# Activity
Word for word, return every record that follows.

# Raw data
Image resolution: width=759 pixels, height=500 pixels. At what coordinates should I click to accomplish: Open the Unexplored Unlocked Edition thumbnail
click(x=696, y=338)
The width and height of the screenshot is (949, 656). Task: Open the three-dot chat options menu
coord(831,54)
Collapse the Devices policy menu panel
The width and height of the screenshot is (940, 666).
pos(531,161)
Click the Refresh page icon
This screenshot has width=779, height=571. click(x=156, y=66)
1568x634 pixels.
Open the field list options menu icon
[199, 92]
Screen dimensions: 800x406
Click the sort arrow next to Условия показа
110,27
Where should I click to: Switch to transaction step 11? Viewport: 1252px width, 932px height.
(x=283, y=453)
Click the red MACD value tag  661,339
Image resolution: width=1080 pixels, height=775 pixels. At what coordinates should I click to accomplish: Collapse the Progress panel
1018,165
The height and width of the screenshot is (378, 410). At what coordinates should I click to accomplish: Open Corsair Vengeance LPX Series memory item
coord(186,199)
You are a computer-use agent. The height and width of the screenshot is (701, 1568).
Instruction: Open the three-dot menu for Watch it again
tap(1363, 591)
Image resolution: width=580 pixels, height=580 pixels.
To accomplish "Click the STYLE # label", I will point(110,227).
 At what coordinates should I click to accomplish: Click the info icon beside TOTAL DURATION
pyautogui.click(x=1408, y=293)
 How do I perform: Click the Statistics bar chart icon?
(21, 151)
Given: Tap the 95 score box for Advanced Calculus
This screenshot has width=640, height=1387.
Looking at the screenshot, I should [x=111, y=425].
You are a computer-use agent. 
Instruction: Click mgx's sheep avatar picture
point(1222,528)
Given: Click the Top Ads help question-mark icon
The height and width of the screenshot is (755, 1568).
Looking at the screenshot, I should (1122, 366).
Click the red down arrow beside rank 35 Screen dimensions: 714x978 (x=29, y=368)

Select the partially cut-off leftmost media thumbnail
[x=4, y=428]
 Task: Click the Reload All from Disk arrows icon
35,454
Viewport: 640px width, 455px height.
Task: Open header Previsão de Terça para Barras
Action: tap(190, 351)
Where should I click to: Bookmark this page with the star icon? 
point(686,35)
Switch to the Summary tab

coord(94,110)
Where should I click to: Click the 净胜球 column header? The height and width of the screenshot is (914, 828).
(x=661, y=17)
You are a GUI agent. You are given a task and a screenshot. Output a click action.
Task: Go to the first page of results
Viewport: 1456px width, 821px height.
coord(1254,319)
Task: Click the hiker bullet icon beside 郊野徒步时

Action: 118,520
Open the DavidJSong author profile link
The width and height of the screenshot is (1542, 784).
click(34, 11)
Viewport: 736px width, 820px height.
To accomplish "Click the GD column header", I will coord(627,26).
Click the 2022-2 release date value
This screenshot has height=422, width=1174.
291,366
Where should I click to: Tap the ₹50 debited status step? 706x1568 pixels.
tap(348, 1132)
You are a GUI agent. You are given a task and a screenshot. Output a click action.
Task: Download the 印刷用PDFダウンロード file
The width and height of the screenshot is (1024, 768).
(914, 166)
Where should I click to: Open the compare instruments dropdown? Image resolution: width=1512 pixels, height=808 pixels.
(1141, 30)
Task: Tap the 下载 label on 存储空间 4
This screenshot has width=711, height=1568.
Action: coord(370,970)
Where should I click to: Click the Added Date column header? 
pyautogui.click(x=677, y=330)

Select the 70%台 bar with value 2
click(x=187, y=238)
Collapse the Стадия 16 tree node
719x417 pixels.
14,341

# Output below
Image resolution: width=759 pixels, height=500 pixels. At what coordinates should I click to accomplish: Open the Unexplored Unlocked Edition thumbnail
click(x=696, y=338)
The width and height of the screenshot is (949, 656). Task: Open the three-dot chat options menu
coord(831,54)
Collapse the Devices policy menu panel
The width and height of the screenshot is (940, 666).
pos(531,161)
Click the Refresh page icon
This screenshot has width=779, height=571. click(x=156, y=66)
1568x634 pixels.
Open the field list options menu icon
[199, 92]
Screen dimensions: 800x406
Click the sort arrow next to Условия показа
110,27
Where should I click to: Switch to transaction step 11? Viewport: 1252px width, 932px height.
(x=283, y=453)
Click the red MACD value tag  661,339
Image resolution: width=1080 pixels, height=775 pixels. At what coordinates should I click to accomplish: Collapse the Progress panel
1018,165
The height and width of the screenshot is (378, 410). At what coordinates should I click to accomplish: Open Corsair Vengeance LPX Series memory item
coord(186,199)
You are a computer-use agent. The height and width of the screenshot is (701, 1568).
Instruction: Open the three-dot menu for Watch it again
tap(1363, 591)
Image resolution: width=580 pixels, height=580 pixels.
To accomplish "Click the STYLE # label", I will point(110,227).
 At what coordinates should I click to accomplish: Click the info icon beside TOTAL DURATION
pyautogui.click(x=1408, y=293)
 How do I perform: Click the Statistics bar chart icon?
(21, 151)
Given: Tap the 95 score box for Advanced Calculus
This screenshot has width=640, height=1387.
Looking at the screenshot, I should [x=111, y=425].
You are a computer-use agent. 
Instruction: Click mgx's sheep avatar picture
point(1222,528)
Given: Click the Top Ads help question-mark icon
The height and width of the screenshot is (755, 1568).
Looking at the screenshot, I should (1122, 366).
Click the red down arrow beside rank 35 Screen dimensions: 714x978 (x=29, y=368)

Select the partially cut-off leftmost media thumbnail
[x=4, y=428]
 Task: Click the Reload All from Disk arrows icon
35,454
Viewport: 640px width, 455px height.
Task: Open header Previsão de Terça para Barras
Action: tap(190, 351)
Where should I click to: Bookmark this page with the star icon? 
point(686,35)
Switch to the Summary tab

coord(94,110)
Where should I click to: Click the 净胜球 column header? The height and width of the screenshot is (914, 828).
(x=661, y=17)
You are a GUI agent. You are given a task and a screenshot. Output a click action.
Task: Go to the first page of results
Viewport: 1456px width, 821px height.
coord(1254,319)
Task: Click the hiker bullet icon beside 郊野徒步时

Action: 118,520
Open the DavidJSong author profile link
The width and height of the screenshot is (1542, 784).
click(34, 11)
Viewport: 736px width, 820px height.
To accomplish "Click the GD column header", I will coord(627,26).
Click the 2022-2 release date value
This screenshot has height=422, width=1174.
291,366
Where should I click to: Tap the ₹50 debited status step? 706x1568 pixels.
tap(348, 1132)
You are a GUI agent. You are given a task and a screenshot. Output a click action.
Task: Download the 印刷用PDFダウンロード file
The width and height of the screenshot is (1024, 768).
(914, 166)
Where should I click to: Open the compare instruments dropdown? Image resolution: width=1512 pixels, height=808 pixels.
(1141, 30)
Task: Tap the 下载 label on 存储空间 4
This screenshot has width=711, height=1568.
Action: coord(370,970)
Where should I click to: Click the Added Date column header? 
pyautogui.click(x=677, y=330)

Select the 70%台 bar with value 2
click(x=187, y=238)
Collapse the Стадия 16 tree node
719x417 pixels.
14,341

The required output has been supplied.